* EXCERTO
▬▬▬▬▬▬
A cerca de 150 páginas do fim, talvez não seja má ideia
iniciar um inventário dos epítetos com que Michel Onfray brinda o pai da
psicanálise no seu Anti-Freud (Objectiva, Outubro de 2012). Apoiando-se numa vasta bibliografia, Onfray
começa por desmistificar a genealogia da psicanálise:
Pela leitura dos historiadores críticos, descobre-se por
fim: que Freud organiza o mito da invenção genial e solitária da psicanálise
quando ele, na verdade, foi um leitor voraz que se apropriou de numerosas teses
de autores hoje desconhecidos, cujas descobertas são agora tomadas como suas;
que Freud não inventou a psicanálise, palavra usada antes dele por Auguste
Forel, pois, na verdade, Freud falava de psicoanálise…; que, ao invés da versão
lendária e hagiográfica, existe uma genealogia histórica e livresca do
pensamento de Sigmund Freud — mas que, ainda em vida dele até aos
nossos dias, tudo foi feito para evitar uma leitura histórica da génese da sua
obra, da produção dos seus conceitos, da genealogia da sua disciplina.
Em certo sentido, é precisamente isto que o filósofo
francês propõe. Entenda-se plágio, no entanto, onde se fala de apropriação. A
acusação é fundamentada, seguindo-se uma desmontagem do carácter de Freud que
inclui acusações de egocentrismo, arrivismo e ambição desmesurada. Na sua
origem, traumas de infância oferecidos por uma relação complexa com a mãe. Quem
pretender encontrar aqui uma leitura psicanalizante do visado, sinta-se à vontade. Em
suma:
Freud não é um cientista, não produziu nada de universal,
a sua doutrina é uma criação existencial feita sob medida para viver com os
seus fantasmas, as suas obsessões, o seu mundo interior atormentado e devastado
pelo incesto.
▬▬▬▬▬▬
* DADOS FORNECIDOS

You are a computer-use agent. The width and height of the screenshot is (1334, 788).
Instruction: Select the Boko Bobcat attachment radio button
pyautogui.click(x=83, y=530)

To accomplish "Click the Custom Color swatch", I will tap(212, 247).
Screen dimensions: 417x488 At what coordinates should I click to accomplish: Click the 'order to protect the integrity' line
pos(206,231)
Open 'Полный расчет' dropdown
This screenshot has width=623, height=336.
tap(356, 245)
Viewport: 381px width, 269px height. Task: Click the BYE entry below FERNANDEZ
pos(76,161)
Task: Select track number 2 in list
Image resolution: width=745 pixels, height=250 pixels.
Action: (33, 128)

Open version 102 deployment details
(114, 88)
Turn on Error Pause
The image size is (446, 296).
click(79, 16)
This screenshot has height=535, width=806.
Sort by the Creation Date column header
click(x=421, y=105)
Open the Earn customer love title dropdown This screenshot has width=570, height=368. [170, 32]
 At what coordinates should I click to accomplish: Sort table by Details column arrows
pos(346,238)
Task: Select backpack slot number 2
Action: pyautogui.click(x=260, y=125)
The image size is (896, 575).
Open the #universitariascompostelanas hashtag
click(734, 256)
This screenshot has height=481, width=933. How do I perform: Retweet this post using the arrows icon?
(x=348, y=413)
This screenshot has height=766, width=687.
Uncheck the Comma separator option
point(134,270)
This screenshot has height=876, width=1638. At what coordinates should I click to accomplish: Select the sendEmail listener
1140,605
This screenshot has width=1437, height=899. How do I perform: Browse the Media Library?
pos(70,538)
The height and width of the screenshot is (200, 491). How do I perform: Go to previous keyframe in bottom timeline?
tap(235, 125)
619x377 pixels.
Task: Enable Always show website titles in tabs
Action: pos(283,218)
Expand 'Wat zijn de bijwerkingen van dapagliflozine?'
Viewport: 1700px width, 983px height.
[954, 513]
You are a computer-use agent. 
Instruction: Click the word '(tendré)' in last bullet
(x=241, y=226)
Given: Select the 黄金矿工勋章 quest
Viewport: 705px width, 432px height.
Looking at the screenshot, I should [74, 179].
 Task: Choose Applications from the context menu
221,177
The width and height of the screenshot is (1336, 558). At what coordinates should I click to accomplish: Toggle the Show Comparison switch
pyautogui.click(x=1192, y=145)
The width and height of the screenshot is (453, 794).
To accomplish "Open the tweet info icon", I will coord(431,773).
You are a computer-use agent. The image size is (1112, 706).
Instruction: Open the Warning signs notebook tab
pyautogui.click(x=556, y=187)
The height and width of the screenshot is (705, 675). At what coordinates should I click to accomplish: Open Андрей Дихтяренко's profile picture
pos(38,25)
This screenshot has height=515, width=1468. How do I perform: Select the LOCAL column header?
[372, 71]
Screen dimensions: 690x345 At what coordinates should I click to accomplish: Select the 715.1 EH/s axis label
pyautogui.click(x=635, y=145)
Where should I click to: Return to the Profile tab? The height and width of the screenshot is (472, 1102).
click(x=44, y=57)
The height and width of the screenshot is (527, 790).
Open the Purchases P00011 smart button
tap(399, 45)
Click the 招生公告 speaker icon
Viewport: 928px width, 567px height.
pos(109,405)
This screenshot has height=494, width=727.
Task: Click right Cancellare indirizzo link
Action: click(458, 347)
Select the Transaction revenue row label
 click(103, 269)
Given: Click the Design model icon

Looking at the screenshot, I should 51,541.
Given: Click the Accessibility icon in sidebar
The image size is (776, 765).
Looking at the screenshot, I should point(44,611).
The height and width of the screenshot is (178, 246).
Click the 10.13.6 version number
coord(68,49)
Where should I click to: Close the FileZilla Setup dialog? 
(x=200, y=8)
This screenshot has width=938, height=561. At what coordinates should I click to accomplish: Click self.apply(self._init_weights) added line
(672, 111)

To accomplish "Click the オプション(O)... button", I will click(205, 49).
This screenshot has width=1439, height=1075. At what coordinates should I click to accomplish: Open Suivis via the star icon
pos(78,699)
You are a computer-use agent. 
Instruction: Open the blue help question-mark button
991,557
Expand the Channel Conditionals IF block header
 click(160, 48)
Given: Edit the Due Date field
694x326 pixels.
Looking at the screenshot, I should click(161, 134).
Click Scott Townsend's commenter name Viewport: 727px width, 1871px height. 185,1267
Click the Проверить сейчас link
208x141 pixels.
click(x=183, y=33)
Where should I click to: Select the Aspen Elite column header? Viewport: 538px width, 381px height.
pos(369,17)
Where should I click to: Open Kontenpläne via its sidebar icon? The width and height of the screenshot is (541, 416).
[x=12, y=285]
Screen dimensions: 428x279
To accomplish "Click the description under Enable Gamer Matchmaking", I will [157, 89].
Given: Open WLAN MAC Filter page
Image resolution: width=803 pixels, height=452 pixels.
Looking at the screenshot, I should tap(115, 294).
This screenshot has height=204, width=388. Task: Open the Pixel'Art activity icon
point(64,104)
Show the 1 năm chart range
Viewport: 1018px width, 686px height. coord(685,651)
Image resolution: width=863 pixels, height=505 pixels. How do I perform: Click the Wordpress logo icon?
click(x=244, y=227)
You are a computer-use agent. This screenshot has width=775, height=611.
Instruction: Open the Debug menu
▬▬▬▬▬▬
* TAREFAS A REALIZAR
**1.** Indique as acusações que, segundo o excerto sobre o Anti-Freud, a desmontagem do carácter de Freud feita por Onfray inclui.
**2.** Por favor, escreva a continuação do excerto sobre o Anti-Freud a partir da última frase apresentada.

* RESPOSTAS ÀS TAREFAS
**1.** Egocentrismo, arrivismo e ambição desmesurada.

**2.**
Ou seja, a psicanálise esgota-se no caso Freud. O caso
Freud é o único caso relevante para a compreensão da psicanálise. O que dizer,
então, sobre o caso Freud? Que, no fundo e à superfície, ele é aquilo que se
nega: um artista, na melhor das hipóteses um filósofo. Cientista é que não.
Orgulhoso e megalómano, pretende dinheiro e celebridade, trai por diversas
vezes o segredo profissional ao longo da sua carreira, adormece durante as
sessões, é um homem de má fé, ambicioso, ganancioso, supersticioso e ingénuo,
ciclotímico (sic), depressivo, angustiado e fóbico, cocainómano. O seu método:
Eis assim desmascarado o método de Freud: partir de si
próprio, teorizar para a totalidade dos homens mas, ao fazê-lo, voltar a si
próprio de onde, ao fim de contas, nunca saiu.
A crer na versão de Onfray, e não nos restam muitas
razões para descrer, temos que pelo menos dar o benefício da dúvida. Dinheiro e
fama foram objectivos alcançados. Quanto ao «Freud de má-fé, oportunista,
invejoso, interessado, intratável, hesitante, seguro de si, ávido de sucesso,
de notoriedade e de dinheiro, correndo atrás do reconhecimento universitário,
neurótico, somático, crente na numerologia e no ocultismo», não está muito
distante dos traços de personalidade que reconhecemos em inúmeros exemplares do
vasto universo das pessoas geniais, as quais se caracterizam, precisamente, por
tamanhas e tais excentricidades. Acontece que no caso de Freud a genialidade
vem associada a obsessões que o impelem a deslocar para o domínio do científico
matérias que consideraríamos mitológicas, adoptando como metodologia práticas
que não podem senão ser tomadas como actualizações de um xamanismo ancestral.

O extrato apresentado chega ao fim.